Text sequences are intended for handling documents containing paragraphs of text. All sequences can be treated as text sequences.

Identification

Each sequence has a generated id that it unique to the Proskomma instance. It also has a type. For the main sequence, which is always a text sequence, that type is ‘main’. For non-text sequences the type is ‘table’, ‘tree’ or ‘kv’. Other types are used for parts of the decomposed text document, such as headings, footnotes and sidebars.

Tags

Tags may be applied to a docSet. It is possible to filter docSets by the presence or absence of tags, and to request that tag information in various ways.

Blocks

In a text sequence, a block corresponds to a paragraph. They are stored in an array, and may be filtered by a large number of criteria.

Item Groups

Sequence content may also be chunked up according to some combination of scopes. This was initially used to split up sequences by chapter and verse, but can be used to destructure any semantic, scope-based markup.

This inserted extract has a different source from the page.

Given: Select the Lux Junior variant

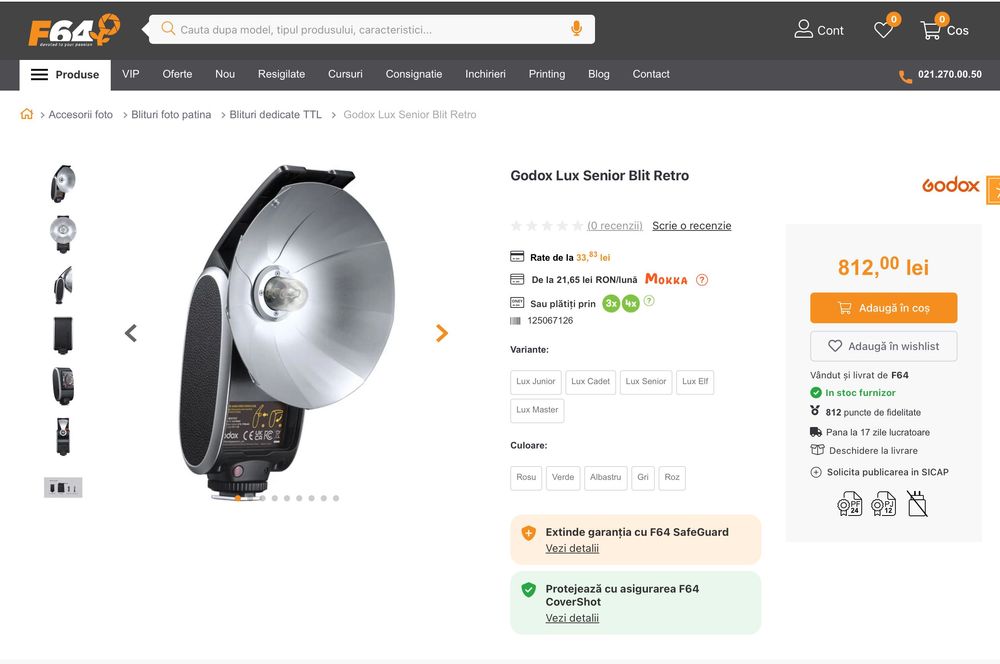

This is a relatively expensive operation since the whole sequence is traversed, and because the block-oriented indexes are not optimised for this.

Token Information

Fields exist to return all the unique tokens used in a sequence, and to test whether specific tokens are used.

Convenience Fields

Various fields exist to provide easy access to the text, tokens or items of the sequence, without explicitly destructuring blocks.

See the full schema for text sequences for more details.